With mortgage foreclosure rates skyrocketing across the country and projected to increase even more as hundreds of millions of dollars in ARMs adjust in the coming months, the U.S. Senate Committee on Banking, Housing, and Urban Affairs held a hearing entitled, "Preserving the American Dream:  Predatory Lending Practices and Home Foreclosures".  Senator Dodd introduced the hearing with a list of concerns about industry practices that put mortgage borrowers at risk of failure, including:

  • More than half of subprime loans are "stated income loans", loans that the industry often refers to as "liar loans".
  • Brokers upsell borrowers into loans with unnecessarily high interest rates in order to increase their commissions.
  • Minority borrowers are targeted for higher cost subprime mortgages, even when they could qualify for more favorable mortgage terms.
  • About 70% of subprime loans have prepayment penalties that make it difficult or impossible for borrowers to refinance under more favorable terms.
  • Prepayment penalties are significantly more likely in minority neighborhoods.
The Senator also cited data from Realty Trac indicating that more than 1.2 million foreclosure actions were filed in 2006, a 42% increase over the previous year.

Harry Dinham, President of the National Association of Mortgage Brokers, referred to the various non-traditional loans that have emerged over the past several years as a benefit that allowed people who would otherwise not be able to purchase a home to do so.  He said that these variations on traditional mortgages had been an effective answer to President George W. Bush's 2002  Homeownership Challenge, wherein the President stated the goal of increasing homeownership opportunities for minorities.

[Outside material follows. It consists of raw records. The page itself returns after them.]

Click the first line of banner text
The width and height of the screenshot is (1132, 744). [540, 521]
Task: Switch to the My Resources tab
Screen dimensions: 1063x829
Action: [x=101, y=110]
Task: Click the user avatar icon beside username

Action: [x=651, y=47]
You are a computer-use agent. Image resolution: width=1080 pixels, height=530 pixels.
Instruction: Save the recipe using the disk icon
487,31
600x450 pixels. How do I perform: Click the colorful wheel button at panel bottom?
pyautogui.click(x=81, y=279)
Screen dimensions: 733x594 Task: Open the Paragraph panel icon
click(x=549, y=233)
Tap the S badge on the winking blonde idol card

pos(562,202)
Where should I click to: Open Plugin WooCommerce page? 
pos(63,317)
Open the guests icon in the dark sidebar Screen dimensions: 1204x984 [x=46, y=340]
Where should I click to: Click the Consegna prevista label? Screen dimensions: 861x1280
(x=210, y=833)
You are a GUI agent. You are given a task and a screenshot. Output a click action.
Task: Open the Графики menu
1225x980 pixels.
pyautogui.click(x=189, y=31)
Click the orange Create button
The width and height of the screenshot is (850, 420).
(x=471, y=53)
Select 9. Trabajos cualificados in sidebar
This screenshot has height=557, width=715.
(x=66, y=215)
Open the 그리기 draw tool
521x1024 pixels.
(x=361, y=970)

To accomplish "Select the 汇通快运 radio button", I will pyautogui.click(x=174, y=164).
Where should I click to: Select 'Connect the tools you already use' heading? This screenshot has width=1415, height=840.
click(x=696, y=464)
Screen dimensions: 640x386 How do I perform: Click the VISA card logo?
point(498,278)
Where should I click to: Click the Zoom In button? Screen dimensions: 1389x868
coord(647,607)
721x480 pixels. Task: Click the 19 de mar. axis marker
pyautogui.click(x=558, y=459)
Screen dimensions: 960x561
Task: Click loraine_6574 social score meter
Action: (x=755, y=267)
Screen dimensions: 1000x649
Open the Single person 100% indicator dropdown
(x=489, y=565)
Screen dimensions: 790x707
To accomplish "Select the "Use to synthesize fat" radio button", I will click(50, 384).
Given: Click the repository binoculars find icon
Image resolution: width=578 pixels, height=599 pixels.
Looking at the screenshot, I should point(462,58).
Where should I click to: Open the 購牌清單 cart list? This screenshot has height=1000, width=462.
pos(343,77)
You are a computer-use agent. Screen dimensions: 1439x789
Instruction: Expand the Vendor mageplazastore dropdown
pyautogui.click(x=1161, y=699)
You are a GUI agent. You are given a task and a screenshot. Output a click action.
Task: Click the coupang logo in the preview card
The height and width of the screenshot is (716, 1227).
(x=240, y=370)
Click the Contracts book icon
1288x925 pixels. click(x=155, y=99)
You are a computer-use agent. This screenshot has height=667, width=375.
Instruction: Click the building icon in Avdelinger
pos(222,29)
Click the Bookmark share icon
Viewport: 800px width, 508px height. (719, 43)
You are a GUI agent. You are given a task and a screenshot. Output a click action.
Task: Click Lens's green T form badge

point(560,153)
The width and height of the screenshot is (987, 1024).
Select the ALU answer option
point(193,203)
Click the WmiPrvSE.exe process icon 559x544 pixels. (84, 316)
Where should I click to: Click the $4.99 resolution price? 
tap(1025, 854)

However, a recent report by the Center for Responsible Lending projects that as many as 20% of those loans are ending in foreclosure, and many others are repeatedly refinanced, stripping what little equity the borrowers have been able to accumulate and generating new fees each time the loan is rewritten.  "Creative" subprime loans can't be considered an effective solution to the "Homeownership Challenge" if they allow Americans who could not previously have qualified for mortgage loans to take that leap, only to have the home torn out from under them in a few years.  Even worse, it appears that many minority borrowers who could qualify for more favorable loan terms are falling victim to these "creative" solutions.